Assigned task:
Once you find the line that contains "This screenshot has width=1024, height=908." in the entries below, give it again along with every following line, unchanged, through the final one.

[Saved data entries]

==*==

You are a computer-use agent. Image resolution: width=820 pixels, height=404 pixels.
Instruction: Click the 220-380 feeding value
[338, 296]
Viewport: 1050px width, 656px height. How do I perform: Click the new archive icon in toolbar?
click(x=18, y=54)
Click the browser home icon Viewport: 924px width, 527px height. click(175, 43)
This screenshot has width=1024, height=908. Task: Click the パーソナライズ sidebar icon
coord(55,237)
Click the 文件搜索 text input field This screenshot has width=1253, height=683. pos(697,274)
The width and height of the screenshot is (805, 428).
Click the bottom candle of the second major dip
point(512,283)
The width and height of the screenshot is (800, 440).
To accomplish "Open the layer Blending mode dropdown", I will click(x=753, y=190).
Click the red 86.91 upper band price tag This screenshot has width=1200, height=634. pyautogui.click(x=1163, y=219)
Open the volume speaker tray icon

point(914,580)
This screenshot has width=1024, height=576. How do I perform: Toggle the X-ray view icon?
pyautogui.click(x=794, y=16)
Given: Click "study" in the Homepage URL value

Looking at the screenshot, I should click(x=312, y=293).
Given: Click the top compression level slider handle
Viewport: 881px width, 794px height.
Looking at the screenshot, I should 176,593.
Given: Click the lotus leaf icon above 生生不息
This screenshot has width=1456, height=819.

==*==

Reply to the task:
This screenshot has width=1024, height=908. Task: Click the パーソナライズ sidebar icon
coord(55,237)
Click the 文件搜索 text input field This screenshot has width=1253, height=683. pos(697,274)
The width and height of the screenshot is (805, 428).
Click the bottom candle of the second major dip
point(512,283)
The width and height of the screenshot is (800, 440).
To accomplish "Open the layer Blending mode dropdown", I will click(x=753, y=190).
Click the red 86.91 upper band price tag This screenshot has width=1200, height=634. pyautogui.click(x=1163, y=219)
Open the volume speaker tray icon

point(914,580)
This screenshot has width=1024, height=576. How do I perform: Toggle the X-ray view icon?
pyautogui.click(x=794, y=16)
Given: Click "study" in the Homepage URL value

Looking at the screenshot, I should click(x=312, y=293).
Given: Click the top compression level slider handle
Viewport: 881px width, 794px height.
Looking at the screenshot, I should 176,593.
Given: Click the lotus leaf icon above 生生不息
This screenshot has width=1456, height=819.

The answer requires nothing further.